### What you need to do
Rewrite the listing below with "computer-use agent" changed to "desktop automation agent" wherever it occurs, leaving everything else unchanged.

(Click-target data)
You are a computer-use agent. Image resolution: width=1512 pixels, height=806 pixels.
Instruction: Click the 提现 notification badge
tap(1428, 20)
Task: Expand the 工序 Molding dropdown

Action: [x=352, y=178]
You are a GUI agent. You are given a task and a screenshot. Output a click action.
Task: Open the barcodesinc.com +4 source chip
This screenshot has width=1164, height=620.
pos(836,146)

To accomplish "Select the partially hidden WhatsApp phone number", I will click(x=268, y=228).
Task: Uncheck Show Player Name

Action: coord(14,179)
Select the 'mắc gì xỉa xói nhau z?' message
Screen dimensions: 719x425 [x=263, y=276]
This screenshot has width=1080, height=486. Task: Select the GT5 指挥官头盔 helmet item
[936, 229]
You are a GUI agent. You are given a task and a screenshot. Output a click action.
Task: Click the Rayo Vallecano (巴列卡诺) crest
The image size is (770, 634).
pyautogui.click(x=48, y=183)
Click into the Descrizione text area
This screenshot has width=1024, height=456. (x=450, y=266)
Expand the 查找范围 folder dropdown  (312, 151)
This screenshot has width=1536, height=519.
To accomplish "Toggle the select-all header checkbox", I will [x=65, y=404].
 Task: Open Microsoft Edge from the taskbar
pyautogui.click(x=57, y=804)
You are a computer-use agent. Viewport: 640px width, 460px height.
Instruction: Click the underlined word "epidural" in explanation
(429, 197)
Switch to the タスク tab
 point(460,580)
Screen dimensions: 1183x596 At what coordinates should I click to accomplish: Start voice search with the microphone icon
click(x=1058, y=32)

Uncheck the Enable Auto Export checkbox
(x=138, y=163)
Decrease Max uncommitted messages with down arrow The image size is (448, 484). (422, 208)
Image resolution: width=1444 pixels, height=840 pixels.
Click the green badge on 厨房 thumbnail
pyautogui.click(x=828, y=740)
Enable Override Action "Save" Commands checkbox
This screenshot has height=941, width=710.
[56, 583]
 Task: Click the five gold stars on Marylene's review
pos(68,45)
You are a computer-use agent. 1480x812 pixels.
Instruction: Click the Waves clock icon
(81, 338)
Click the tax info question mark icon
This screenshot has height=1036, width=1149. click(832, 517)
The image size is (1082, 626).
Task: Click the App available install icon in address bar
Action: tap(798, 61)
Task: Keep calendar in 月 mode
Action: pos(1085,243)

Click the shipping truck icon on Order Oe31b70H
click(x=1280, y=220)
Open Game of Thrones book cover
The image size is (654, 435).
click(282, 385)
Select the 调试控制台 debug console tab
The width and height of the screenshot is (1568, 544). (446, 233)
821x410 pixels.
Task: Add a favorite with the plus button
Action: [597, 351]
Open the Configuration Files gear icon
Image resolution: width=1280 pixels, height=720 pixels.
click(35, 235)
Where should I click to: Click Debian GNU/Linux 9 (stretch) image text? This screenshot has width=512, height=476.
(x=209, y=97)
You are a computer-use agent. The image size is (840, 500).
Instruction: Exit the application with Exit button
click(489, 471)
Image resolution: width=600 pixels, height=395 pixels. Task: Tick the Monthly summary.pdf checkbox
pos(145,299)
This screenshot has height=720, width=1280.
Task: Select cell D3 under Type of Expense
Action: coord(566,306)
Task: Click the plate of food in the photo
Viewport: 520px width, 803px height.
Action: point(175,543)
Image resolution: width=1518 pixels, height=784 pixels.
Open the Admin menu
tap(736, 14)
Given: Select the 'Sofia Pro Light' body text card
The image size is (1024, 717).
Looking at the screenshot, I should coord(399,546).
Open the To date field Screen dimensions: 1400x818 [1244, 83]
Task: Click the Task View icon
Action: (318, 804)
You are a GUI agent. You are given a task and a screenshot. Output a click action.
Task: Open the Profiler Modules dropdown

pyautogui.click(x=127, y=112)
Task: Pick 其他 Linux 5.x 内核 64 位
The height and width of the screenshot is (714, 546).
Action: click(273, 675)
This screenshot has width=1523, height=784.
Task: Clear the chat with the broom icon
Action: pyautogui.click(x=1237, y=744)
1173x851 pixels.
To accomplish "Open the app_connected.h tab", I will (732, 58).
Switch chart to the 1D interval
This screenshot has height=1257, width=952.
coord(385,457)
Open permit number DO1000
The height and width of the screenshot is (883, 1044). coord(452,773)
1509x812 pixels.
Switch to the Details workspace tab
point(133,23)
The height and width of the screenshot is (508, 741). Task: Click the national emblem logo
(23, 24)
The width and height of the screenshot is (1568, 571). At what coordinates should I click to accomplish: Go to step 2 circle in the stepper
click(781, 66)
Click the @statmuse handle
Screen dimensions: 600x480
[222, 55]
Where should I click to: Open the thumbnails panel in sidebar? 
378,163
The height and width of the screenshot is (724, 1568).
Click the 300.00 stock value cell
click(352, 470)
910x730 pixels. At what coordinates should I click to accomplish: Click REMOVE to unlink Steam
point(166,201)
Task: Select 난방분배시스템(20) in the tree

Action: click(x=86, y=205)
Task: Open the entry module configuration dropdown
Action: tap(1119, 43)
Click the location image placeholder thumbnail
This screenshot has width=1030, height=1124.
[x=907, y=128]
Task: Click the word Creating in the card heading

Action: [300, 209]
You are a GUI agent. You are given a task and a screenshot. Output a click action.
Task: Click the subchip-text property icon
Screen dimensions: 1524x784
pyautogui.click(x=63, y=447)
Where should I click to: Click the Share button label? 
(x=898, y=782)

### Response
You are a desktop automation agent. Image resolution: width=1512 pixels, height=806 pixels.
Instruction: Click the 提现 notification badge
tap(1428, 20)
Task: Expand the 工序 Molding dropdown

Action: [x=352, y=178]
You are a GUI agent. You are given a task and a screenshot. Output a click action.
Task: Open the barcodesinc.com +4 source chip
This screenshot has width=1164, height=620.
pos(836,146)

To accomplish "Select the partially hidden WhatsApp phone number", I will click(x=268, y=228).
Task: Uncheck Show Player Name

Action: coord(14,179)
Select the 'mắc gì xỉa xói nhau z?' message
Screen dimensions: 719x425 [x=263, y=276]
This screenshot has width=1080, height=486. Task: Select the GT5 指挥官头盔 helmet item
[936, 229]
You are a GUI agent. You are given a task and a screenshot. Output a click action.
Task: Click the Rayo Vallecano (巴列卡诺) crest
The image size is (770, 634).
pyautogui.click(x=48, y=183)
Click into the Descrizione text area
This screenshot has width=1024, height=456. (x=450, y=266)
Expand the 查找范围 folder dropdown  (312, 151)
This screenshot has width=1536, height=519.
To accomplish "Toggle the select-all header checkbox", I will [x=65, y=404].
 Task: Open Microsoft Edge from the taskbar
pyautogui.click(x=57, y=804)
You are a desktop automation agent. Viewport: 640px width, 460px height.
Instruction: Click the underlined word "epidural" in explanation
(429, 197)
Switch to the タスク tab
 point(460,580)
Screen dimensions: 1183x596 At what coordinates should I click to accomplish: Start voice search with the microphone icon
click(x=1058, y=32)

Uncheck the Enable Auto Export checkbox
(x=138, y=163)
Decrease Max uncommitted messages with down arrow The image size is (448, 484). (422, 208)
Image resolution: width=1444 pixels, height=840 pixels.
Click the green badge on 厨房 thumbnail
pyautogui.click(x=828, y=740)
Enable Override Action "Save" Commands checkbox
This screenshot has height=941, width=710.
[56, 583]
 Task: Click the five gold stars on Marylene's review
pos(68,45)
You are a desktop automation agent. 1480x812 pixels.
Instruction: Click the Waves clock icon
(81, 338)
Click the tax info question mark icon
This screenshot has height=1036, width=1149. click(832, 517)
The image size is (1082, 626).
Task: Click the App available install icon in address bar
Action: tap(798, 61)
Task: Keep calendar in 月 mode
Action: pos(1085,243)

Click the shipping truck icon on Order Oe31b70H
click(x=1280, y=220)
Open Game of Thrones book cover
The image size is (654, 435).
click(282, 385)
Select the 调试控制台 debug console tab
The width and height of the screenshot is (1568, 544). (446, 233)
821x410 pixels.
Task: Add a favorite with the plus button
Action: [597, 351]
Open the Configuration Files gear icon
Image resolution: width=1280 pixels, height=720 pixels.
click(35, 235)
Where should I click to: Click Debian GNU/Linux 9 (stretch) image text? This screenshot has width=512, height=476.
(x=209, y=97)
You are a desktop automation agent. The image size is (840, 500).
Instruction: Exit the application with Exit button
click(489, 471)
Image resolution: width=600 pixels, height=395 pixels. Task: Tick the Monthly summary.pdf checkbox
pos(145,299)
This screenshot has height=720, width=1280.
Task: Select cell D3 under Type of Expense
Action: coord(566,306)
Task: Click the plate of food in the photo
Viewport: 520px width, 803px height.
Action: point(175,543)
Image resolution: width=1518 pixels, height=784 pixels.
Open the Admin menu
tap(736, 14)
Given: Select the 'Sofia Pro Light' body text card
The image size is (1024, 717).
Looking at the screenshot, I should coord(399,546).
Open the To date field Screen dimensions: 1400x818 [1244, 83]
Task: Click the Task View icon
Action: (318, 804)
You are a GUI agent. You are given a task and a screenshot. Output a click action.
Task: Open the Profiler Modules dropdown

pyautogui.click(x=127, y=112)
Task: Pick 其他 Linux 5.x 内核 64 位
The height and width of the screenshot is (714, 546).
Action: click(273, 675)
This screenshot has width=1523, height=784.
Task: Clear the chat with the broom icon
Action: pyautogui.click(x=1237, y=744)
1173x851 pixels.
To accomplish "Open the app_connected.h tab", I will (732, 58).
Switch chart to the 1D interval
This screenshot has height=1257, width=952.
coord(385,457)
Open permit number DO1000
The height and width of the screenshot is (883, 1044). coord(452,773)
1509x812 pixels.
Switch to the Details workspace tab
point(133,23)
The height and width of the screenshot is (508, 741). Task: Click the national emblem logo
(23, 24)
The width and height of the screenshot is (1568, 571). At what coordinates should I click to accomplish: Go to step 2 circle in the stepper
click(781, 66)
Click the @statmuse handle
Screen dimensions: 600x480
[222, 55]
Where should I click to: Open the thumbnails panel in sidebar? 
378,163
The height and width of the screenshot is (724, 1568).
Click the 300.00 stock value cell
click(352, 470)
910x730 pixels. At what coordinates should I click to accomplish: Click REMOVE to unlink Steam
point(166,201)
Task: Select 난방분배시스템(20) in the tree

Action: click(x=86, y=205)
Task: Open the entry module configuration dropdown
Action: tap(1119, 43)
Click the location image placeholder thumbnail
This screenshot has width=1030, height=1124.
[x=907, y=128]
Task: Click the word Creating in the card heading

Action: [300, 209]
You are a GUI agent. You are given a task and a screenshot. Output a click action.
Task: Click the subchip-text property icon
Screen dimensions: 1524x784
pyautogui.click(x=63, y=447)
Where should I click to: Click the Share button label? 
(x=898, y=782)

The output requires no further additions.